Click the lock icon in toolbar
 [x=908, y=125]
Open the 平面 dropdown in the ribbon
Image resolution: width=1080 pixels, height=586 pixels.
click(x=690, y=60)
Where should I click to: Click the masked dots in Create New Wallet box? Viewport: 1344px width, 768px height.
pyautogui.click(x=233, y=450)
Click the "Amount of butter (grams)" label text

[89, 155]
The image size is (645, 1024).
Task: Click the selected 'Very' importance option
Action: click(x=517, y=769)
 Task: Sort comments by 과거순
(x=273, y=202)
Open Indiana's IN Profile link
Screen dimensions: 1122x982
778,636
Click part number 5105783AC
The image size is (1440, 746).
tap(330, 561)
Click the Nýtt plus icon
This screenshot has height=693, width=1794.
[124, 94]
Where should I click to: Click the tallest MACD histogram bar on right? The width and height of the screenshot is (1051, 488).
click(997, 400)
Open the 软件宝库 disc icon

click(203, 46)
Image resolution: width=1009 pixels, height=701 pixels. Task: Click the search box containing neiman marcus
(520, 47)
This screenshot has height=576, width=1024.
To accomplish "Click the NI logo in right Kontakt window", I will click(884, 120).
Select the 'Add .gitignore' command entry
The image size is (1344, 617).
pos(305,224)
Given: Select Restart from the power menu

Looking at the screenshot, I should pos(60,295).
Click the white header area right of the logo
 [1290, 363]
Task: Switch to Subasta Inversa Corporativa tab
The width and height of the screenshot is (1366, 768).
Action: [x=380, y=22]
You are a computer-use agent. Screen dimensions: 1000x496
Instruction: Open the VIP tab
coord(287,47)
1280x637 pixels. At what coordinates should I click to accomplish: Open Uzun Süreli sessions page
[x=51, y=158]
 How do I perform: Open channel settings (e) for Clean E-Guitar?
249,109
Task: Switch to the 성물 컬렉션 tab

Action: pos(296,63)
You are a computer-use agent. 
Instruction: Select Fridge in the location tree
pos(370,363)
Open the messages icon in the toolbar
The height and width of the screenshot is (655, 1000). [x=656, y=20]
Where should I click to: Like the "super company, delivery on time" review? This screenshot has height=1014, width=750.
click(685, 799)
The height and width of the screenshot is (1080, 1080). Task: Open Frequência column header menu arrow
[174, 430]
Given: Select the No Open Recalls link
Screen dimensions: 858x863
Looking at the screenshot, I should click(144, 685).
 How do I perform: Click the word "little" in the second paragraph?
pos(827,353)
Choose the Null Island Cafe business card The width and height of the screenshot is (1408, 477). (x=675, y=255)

REQUIREMENT:
In the entries above, find each line with "computer" and list it.

TASK SOLUTION:
You are a computer-use agent. Screen dimensions: 1000x496
You are a computer-use agent. 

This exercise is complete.